Partial Answers for Unavailable Data Sources

Database Seminar May 9, 1997

Speaker: Anthony Tomasic, INRIA

Abstract:

Many heterogeneous database system products and prototypes exist today; they are deployed in a wide variety of environments. All existing systems (that we are aware of) suffer from an Achilles' heel: if some sources of data are unavailable when accessed by the heterogeneous database system, these systems either silently ignore the unavailable source of data or generate an error, i.e. they ungracefully fail. This behavior is improper in environments where there is a non-negligible probability that data sources cannot be accessed (e.g., Internet). In this talk, we propose a novel approach to this issue where, in presence of unavailable data sources, the answer to a query is a ``partial answer.'' A partial answer is itself a query that results from the partial evaluation of the original query; it is composed of the data that have been obtained and processed during the evaluation and of a representation of the unfinished work to be done.

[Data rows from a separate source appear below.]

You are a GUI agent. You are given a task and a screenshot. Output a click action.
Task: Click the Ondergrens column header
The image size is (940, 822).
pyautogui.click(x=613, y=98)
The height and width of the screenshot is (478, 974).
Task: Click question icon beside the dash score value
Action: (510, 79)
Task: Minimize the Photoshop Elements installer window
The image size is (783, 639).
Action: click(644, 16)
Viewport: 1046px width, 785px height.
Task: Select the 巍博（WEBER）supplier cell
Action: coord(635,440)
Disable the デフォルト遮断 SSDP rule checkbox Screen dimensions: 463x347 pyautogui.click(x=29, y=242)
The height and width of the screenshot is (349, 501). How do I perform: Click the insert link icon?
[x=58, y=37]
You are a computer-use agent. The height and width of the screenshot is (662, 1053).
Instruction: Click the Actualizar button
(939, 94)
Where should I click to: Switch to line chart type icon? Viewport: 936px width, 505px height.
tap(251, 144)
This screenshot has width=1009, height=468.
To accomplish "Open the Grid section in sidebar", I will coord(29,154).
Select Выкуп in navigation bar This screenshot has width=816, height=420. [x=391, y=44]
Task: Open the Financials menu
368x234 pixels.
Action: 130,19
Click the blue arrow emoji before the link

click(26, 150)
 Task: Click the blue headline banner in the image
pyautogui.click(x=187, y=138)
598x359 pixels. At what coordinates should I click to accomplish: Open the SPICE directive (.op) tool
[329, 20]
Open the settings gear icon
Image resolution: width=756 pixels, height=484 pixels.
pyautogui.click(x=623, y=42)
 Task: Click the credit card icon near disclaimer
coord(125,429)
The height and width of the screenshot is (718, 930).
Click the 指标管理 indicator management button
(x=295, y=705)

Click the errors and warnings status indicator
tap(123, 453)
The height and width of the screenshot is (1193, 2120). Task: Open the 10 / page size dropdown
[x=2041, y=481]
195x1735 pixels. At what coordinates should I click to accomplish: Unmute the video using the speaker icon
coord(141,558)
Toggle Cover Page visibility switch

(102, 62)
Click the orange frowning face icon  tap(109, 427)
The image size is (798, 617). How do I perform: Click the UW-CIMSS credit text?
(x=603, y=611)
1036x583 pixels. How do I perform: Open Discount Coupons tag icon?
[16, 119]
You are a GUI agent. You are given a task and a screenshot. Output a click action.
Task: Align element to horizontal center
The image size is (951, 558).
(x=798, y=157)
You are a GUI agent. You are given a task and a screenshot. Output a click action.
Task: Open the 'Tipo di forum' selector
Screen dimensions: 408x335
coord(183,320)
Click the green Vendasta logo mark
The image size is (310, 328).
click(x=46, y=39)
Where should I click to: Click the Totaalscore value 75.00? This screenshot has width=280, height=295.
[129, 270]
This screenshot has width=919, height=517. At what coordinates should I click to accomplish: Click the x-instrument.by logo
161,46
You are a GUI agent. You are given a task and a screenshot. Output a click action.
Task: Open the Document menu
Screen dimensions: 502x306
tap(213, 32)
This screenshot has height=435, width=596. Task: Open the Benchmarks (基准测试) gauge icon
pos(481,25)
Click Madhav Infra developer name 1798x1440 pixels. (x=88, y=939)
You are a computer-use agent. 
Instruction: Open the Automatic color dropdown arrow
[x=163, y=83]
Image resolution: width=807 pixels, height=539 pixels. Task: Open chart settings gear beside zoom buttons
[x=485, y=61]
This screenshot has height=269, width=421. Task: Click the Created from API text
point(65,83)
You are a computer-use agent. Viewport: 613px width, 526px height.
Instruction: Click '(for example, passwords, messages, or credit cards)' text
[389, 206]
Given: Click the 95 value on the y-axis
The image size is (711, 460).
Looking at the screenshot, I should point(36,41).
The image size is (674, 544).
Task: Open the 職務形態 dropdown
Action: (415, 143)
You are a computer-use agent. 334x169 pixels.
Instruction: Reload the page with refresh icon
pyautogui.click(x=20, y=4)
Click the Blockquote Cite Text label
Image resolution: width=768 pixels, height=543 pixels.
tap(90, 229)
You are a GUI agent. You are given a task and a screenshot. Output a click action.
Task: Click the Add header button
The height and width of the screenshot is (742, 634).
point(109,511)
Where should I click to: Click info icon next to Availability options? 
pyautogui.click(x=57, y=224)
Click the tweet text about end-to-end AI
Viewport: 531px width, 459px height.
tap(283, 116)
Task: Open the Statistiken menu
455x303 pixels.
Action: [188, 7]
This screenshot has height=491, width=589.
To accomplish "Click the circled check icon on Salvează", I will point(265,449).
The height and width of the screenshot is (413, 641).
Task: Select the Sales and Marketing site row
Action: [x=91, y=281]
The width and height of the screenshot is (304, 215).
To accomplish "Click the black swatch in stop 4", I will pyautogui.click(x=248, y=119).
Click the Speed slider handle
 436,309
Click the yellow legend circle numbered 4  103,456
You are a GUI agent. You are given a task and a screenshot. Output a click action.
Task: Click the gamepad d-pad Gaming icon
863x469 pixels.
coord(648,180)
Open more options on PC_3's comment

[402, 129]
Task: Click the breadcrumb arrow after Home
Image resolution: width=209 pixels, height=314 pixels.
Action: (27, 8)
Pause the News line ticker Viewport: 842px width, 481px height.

Partial answers can be resubmitted to the system in order to obtain the final answer to the original query, or another partial answer. Additionally, the application program can extract information from a partial answer through the use of a secondary query. This secondary query is called a ``parachute query.'' In this talk we give a taxonomy of types of partial answers and parachute queries. We present algorithms for the evaluation of queries in presence of unavailable data sources, and we describe an implementation.

Joint work with Philippe Bonnet (BULL/Dyade, Grenoble, France)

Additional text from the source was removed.